## Task requirements
Start at the line with "Instruction: Insert the" in the records below, stop at the line with "874x774 pixels.", and return every line in that span exactly, the two end lines included.

##### Stored data #####

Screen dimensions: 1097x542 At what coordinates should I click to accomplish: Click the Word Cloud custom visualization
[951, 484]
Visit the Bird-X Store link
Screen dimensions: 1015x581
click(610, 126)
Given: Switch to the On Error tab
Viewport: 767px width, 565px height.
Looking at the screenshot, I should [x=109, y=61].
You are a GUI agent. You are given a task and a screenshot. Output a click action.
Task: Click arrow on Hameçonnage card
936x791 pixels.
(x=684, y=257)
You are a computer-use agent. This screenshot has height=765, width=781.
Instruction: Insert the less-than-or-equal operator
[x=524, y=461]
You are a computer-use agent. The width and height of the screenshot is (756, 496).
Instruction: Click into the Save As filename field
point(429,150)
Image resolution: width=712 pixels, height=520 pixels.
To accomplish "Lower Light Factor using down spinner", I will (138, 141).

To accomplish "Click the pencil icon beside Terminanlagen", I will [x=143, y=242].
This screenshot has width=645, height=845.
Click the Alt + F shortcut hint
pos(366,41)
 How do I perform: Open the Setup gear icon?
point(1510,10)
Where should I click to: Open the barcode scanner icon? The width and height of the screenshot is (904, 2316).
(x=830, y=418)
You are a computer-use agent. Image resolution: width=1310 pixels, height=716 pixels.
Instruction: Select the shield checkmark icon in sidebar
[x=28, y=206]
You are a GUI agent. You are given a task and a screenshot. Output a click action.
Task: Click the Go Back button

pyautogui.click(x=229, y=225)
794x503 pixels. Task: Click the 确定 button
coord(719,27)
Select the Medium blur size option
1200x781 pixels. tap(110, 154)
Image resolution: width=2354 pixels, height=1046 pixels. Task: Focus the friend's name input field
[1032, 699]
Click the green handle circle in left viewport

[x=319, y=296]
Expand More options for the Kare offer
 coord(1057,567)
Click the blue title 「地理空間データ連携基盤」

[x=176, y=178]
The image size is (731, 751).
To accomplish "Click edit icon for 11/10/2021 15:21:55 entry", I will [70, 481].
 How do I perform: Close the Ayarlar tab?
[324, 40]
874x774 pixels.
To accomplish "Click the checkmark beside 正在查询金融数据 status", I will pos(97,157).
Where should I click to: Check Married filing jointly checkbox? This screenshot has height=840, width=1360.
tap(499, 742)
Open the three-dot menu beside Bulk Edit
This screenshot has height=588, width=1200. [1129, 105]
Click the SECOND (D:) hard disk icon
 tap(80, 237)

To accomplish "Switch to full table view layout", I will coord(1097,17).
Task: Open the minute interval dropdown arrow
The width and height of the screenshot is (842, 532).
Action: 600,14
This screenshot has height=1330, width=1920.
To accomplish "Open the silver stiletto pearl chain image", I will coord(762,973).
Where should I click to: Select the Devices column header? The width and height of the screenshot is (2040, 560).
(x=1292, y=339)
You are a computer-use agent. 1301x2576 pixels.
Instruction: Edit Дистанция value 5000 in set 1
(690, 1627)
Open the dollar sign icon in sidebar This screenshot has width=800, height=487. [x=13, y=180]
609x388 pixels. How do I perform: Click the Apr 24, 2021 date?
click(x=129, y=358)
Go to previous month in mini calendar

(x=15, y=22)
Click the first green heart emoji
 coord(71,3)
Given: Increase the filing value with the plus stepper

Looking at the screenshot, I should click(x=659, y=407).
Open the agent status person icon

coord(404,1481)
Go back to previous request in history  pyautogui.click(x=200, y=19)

#####

## Answer to the problem
Instruction: Insert the less-than-or-equal operator
[x=524, y=461]
You are a computer-use agent. The width and height of the screenshot is (756, 496).
Instruction: Click into the Save As filename field
point(429,150)
Image resolution: width=712 pixels, height=520 pixels.
To accomplish "Lower Light Factor using down spinner", I will (138, 141).

To accomplish "Click the pencil icon beside Terminanlagen", I will [x=143, y=242].
This screenshot has width=645, height=845.
Click the Alt + F shortcut hint
pos(366,41)
 How do I perform: Open the Setup gear icon?
point(1510,10)
Where should I click to: Open the barcode scanner icon? The width and height of the screenshot is (904, 2316).
(x=830, y=418)
You are a computer-use agent. Image resolution: width=1310 pixels, height=716 pixels.
Instruction: Select the shield checkmark icon in sidebar
[x=28, y=206]
You are a GUI agent. You are given a task and a screenshot. Output a click action.
Task: Click the Go Back button

pyautogui.click(x=229, y=225)
794x503 pixels. Task: Click the 确定 button
coord(719,27)
Select the Medium blur size option
1200x781 pixels. tap(110, 154)
Image resolution: width=2354 pixels, height=1046 pixels. Task: Focus the friend's name input field
[1032, 699]
Click the green handle circle in left viewport

[x=319, y=296]
Expand More options for the Kare offer
 coord(1057,567)
Click the blue title 「地理空間データ連携基盤」

[x=176, y=178]
The image size is (731, 751).
To accomplish "Click edit icon for 11/10/2021 15:21:55 entry", I will [70, 481].
 How do I perform: Close the Ayarlar tab?
[324, 40]
874x774 pixels.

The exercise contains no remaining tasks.